Bishop Laurie considers herself fortunate to be a part of a denomination that understands the need for dedicated renewal time for ministry leaders. “The times away are absolutely critical, so I always encourage clergy to take renewal time. It’s a ministry of self-care. It’s a ministry of regaining perspective, regaining a deeper relationship with Christ.” 

She believes that everyone has to find a way to rest from their labors. “It’s what prompted me to go to Nepal in the first place. I wasn’t resting my body by any stretch of the imagination,” she clarifies. “But in many other ways, it was a holy rest, because I had a chance to focus completely on the presence of God on this trek.”  

This time to wander, travel, and rest makes her a better spiritual leader. “Each time I have been able to enter the renewal leave highly stressed, I later come back into active ministry and try to bring what I have learned into my daily activities so I am able to live a balanced life.”  

Seeing the Divine in Each Other 

The word namaste became very important to the bishop during her trip in Nepal.
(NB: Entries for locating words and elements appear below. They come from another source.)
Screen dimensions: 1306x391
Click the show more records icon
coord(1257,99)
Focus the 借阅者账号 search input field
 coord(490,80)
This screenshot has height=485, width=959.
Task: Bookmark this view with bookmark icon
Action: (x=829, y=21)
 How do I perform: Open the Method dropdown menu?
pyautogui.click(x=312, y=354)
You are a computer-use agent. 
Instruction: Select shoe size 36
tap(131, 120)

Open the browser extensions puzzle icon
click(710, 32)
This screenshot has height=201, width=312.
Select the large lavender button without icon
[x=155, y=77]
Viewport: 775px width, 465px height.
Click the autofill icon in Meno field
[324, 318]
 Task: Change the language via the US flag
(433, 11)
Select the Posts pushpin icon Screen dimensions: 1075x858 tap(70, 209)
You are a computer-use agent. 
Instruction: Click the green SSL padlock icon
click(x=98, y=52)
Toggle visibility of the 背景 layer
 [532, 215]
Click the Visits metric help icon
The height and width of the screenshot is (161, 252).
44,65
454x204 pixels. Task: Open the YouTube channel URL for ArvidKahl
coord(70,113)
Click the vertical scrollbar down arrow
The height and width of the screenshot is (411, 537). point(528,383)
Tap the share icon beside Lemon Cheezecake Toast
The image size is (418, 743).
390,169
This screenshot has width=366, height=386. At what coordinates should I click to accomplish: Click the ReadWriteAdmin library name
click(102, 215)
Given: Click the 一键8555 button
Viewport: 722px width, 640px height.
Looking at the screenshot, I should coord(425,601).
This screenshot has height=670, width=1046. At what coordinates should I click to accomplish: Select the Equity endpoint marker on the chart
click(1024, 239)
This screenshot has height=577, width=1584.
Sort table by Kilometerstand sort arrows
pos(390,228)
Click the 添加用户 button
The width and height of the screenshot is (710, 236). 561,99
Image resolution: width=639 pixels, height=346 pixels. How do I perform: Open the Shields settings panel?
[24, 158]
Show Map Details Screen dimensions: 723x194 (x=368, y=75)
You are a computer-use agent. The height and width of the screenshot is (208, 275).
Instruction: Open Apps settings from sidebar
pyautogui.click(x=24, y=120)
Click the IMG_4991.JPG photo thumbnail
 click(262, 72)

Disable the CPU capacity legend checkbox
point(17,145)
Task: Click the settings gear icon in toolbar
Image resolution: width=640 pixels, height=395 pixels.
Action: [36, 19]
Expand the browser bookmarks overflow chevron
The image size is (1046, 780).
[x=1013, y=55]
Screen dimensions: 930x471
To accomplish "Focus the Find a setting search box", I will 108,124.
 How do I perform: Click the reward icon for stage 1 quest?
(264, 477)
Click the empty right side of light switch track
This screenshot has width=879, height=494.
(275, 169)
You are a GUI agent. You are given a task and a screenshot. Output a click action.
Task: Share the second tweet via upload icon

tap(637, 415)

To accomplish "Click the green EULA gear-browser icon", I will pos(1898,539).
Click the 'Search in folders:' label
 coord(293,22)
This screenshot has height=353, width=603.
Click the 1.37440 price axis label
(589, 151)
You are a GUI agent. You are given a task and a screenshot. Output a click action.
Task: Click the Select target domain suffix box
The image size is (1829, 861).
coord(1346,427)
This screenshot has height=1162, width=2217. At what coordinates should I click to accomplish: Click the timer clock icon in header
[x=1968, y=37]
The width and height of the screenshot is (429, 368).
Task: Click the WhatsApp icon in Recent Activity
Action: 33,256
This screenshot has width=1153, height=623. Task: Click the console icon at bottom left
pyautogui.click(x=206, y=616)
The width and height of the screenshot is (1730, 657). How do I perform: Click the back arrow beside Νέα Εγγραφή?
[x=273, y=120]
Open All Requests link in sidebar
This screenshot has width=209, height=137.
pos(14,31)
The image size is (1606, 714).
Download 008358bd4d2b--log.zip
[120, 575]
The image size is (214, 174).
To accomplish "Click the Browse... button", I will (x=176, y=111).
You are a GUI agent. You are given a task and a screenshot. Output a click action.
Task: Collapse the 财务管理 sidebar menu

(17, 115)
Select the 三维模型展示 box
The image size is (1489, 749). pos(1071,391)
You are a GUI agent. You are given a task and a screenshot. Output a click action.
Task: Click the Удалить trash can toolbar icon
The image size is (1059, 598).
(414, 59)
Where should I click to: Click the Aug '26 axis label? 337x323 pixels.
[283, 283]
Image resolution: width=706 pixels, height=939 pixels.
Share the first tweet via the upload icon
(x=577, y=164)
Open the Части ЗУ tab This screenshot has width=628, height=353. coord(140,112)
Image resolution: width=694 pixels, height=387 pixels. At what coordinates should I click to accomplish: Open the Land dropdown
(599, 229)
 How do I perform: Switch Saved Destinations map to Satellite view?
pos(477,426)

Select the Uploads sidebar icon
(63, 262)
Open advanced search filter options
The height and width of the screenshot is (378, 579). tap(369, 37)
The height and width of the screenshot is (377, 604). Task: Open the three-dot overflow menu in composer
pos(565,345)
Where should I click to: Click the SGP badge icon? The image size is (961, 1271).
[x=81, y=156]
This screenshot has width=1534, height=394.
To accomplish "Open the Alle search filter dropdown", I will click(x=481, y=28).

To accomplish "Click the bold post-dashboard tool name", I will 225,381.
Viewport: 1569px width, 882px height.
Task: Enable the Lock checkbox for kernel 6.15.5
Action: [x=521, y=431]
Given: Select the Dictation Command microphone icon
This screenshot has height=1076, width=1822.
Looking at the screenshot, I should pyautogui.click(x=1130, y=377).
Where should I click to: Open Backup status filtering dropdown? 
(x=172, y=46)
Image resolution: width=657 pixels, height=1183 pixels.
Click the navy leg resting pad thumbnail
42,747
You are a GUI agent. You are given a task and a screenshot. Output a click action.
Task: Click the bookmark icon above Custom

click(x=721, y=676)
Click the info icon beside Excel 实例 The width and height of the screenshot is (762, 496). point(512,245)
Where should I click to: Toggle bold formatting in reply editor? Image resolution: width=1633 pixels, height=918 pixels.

Meaning ‘I bow to the divine in you,’ she encountered it everywhere. “Even the smallest of children, the very smallest children, would hold their hands up to their hearts and say ‘Namaste’. Every time.” This made her think about how, in her own life, she passes so many people every day without acknowledging or thinking about them.   

“How many times do we put our own interests above the interests of others? Do we even know our neighbors? Those are the questions I’ve been asking myself since I returned. If we could recover that here in the United States, if we weren’t so busy and preoccupied, we could make a bigger difference than we do now,” she asserts. 

Learning to Wander 

“It’s a book that encourages us to consider the importance of wandering,” Bishop Laurie says of Wandering Into Grace. The book is organized into six chapters so that it can be easily used for a small group study or a study during Lent, and each chapter ends with questions for the readers to consider.  

“My hope is that we will all learn how to be wanderers, how to be peregrinas or peregrinos, who are always walking the face of the earth to discover God in others and to be able to deepen our own spiritual lives so that we can respond to God’s call,” she explains.      

“Wandering into grace is a life that we choose, and when we stretch beyond our limits, it’s always grace that leads us home.”